**About this task**
Within the records below, how many lines hold the string "link"? State that number and nothing else.

● ● ● ● ● ● ●

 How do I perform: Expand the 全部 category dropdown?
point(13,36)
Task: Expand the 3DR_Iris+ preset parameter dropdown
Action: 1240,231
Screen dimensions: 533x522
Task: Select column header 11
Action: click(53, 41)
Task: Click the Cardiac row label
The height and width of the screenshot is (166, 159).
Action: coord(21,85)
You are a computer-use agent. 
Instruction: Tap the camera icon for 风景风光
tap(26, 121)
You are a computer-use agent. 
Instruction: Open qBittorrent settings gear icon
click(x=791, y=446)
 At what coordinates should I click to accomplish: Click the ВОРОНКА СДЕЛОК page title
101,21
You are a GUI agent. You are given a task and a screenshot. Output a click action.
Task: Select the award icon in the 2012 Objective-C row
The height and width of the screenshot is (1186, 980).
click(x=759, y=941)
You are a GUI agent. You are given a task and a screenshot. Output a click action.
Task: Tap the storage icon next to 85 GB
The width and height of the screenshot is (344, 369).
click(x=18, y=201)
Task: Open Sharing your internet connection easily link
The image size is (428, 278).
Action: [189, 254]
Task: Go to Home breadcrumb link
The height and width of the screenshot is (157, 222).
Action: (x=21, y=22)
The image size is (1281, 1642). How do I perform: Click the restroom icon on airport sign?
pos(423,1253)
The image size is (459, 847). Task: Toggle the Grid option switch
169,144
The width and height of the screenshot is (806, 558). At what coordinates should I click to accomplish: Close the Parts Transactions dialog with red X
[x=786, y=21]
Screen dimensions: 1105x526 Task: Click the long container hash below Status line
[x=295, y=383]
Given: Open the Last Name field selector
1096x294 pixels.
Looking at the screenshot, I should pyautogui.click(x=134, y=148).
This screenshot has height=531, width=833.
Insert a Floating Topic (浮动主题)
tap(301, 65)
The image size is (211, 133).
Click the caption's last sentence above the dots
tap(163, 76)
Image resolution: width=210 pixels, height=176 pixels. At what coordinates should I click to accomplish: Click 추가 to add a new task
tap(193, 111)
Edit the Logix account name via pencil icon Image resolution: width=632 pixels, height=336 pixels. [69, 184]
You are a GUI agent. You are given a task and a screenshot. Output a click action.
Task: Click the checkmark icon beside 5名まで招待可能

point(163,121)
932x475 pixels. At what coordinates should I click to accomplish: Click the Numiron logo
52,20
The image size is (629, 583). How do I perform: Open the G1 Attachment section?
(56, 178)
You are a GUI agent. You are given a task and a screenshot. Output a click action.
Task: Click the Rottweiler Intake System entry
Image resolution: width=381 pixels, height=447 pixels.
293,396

● ● ● ● ● ● ●

**Task result**
2